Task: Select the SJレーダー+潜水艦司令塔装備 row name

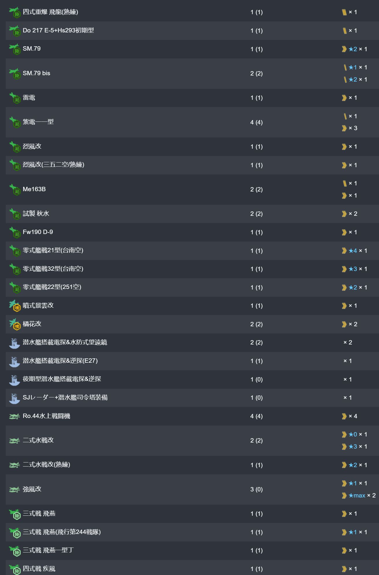Action: [x=65, y=397]
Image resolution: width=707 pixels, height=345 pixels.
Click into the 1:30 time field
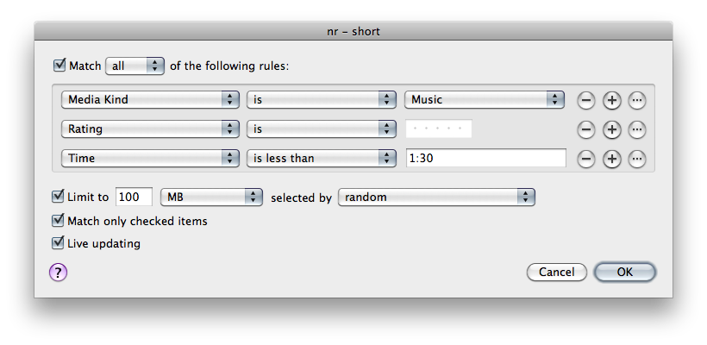[486, 159]
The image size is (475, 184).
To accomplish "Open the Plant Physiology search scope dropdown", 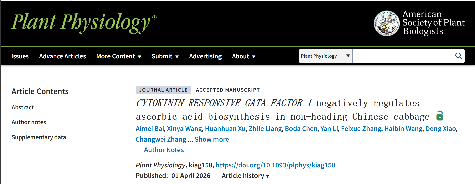I will (x=325, y=56).
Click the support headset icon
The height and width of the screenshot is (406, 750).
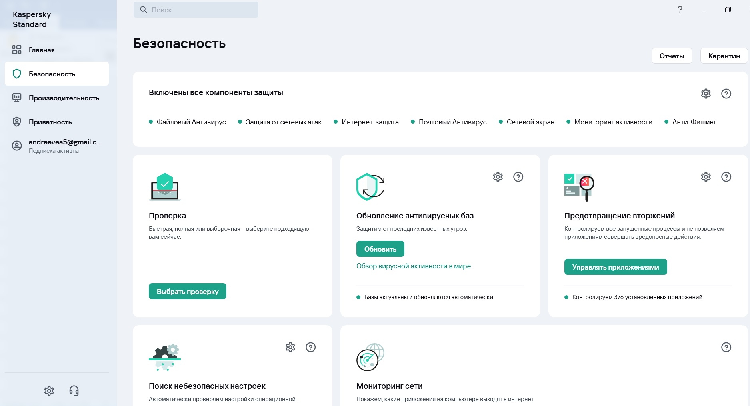(x=74, y=391)
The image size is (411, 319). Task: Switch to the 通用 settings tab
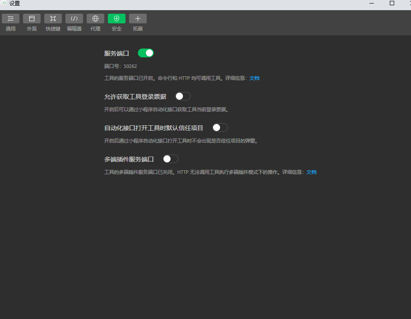(11, 22)
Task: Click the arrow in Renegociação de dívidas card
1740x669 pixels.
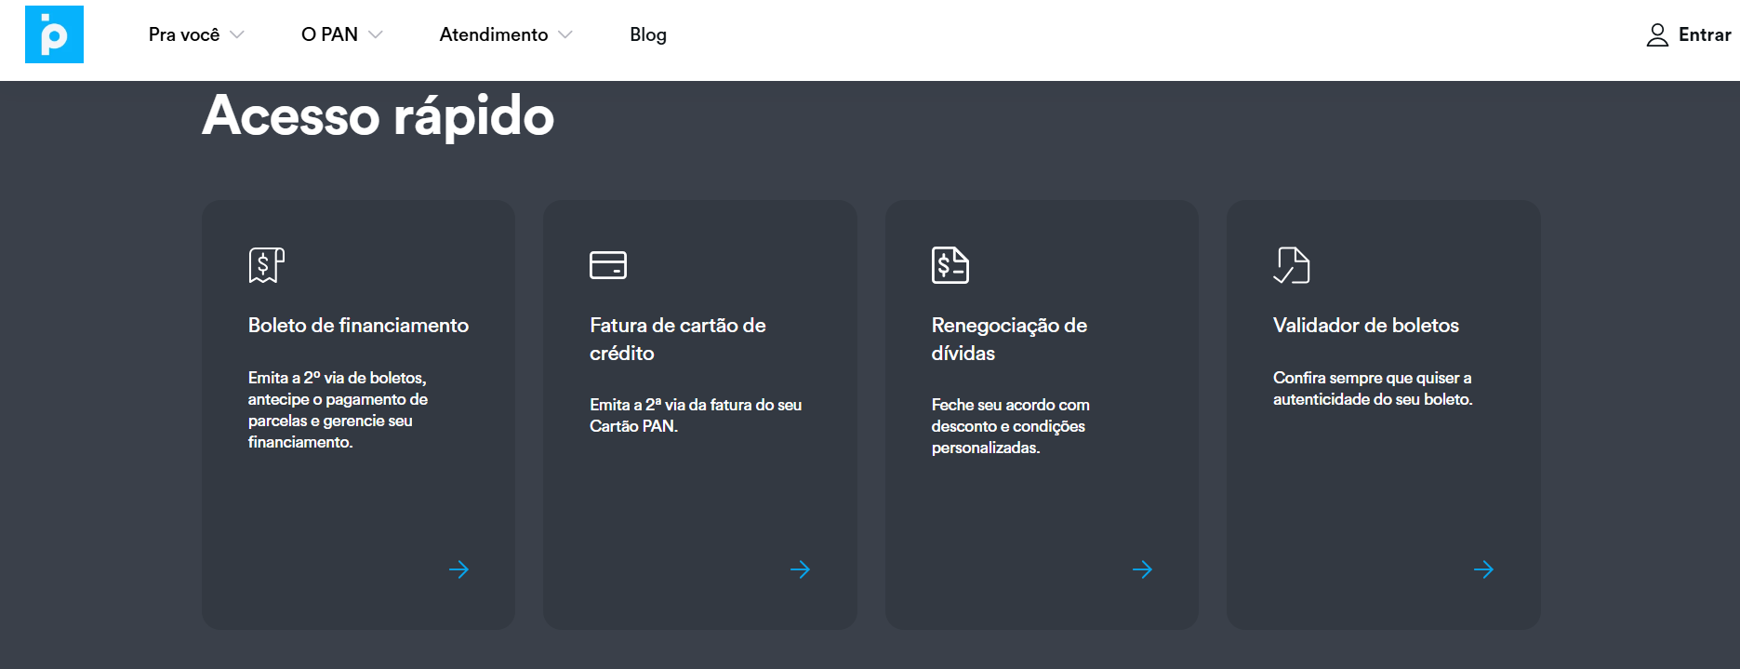Action: click(x=1142, y=569)
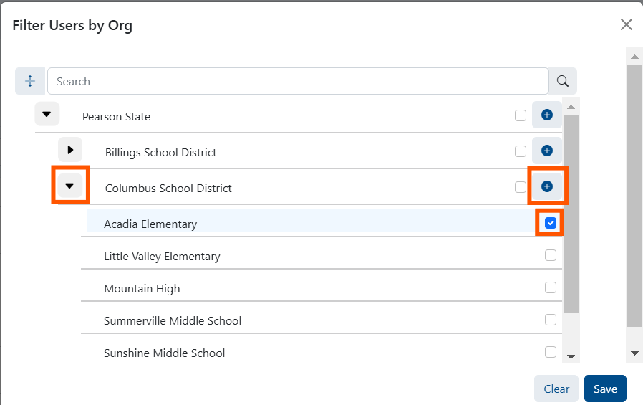Viewport: 643px width, 405px height.
Task: Enable the Mountain High checkbox
Action: click(550, 287)
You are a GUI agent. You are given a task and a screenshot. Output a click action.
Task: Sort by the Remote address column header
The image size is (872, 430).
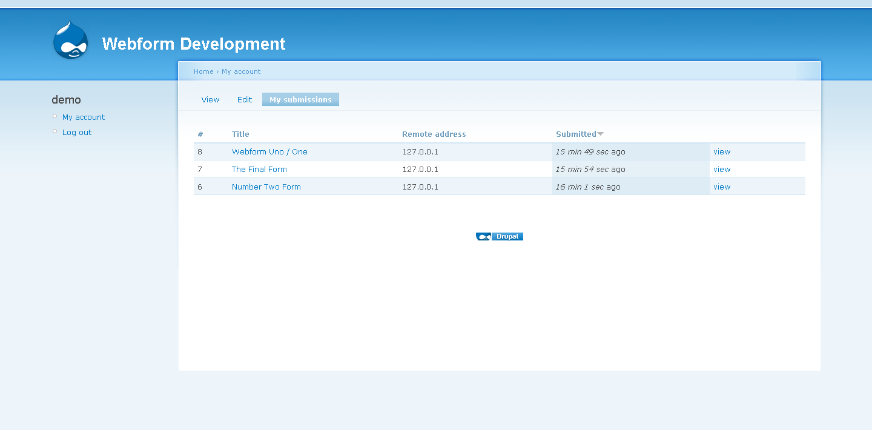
※
Requirement:
For this task, give again exactly the lines from the line with "You are a GUI" through the end of the entries, including both ends, and omit the pictures.

Task result:
You are a GUI agent. You are given a task and a screenshot. Output a click action.
Task: Sort by the Remote address column header
The image size is (872, 430).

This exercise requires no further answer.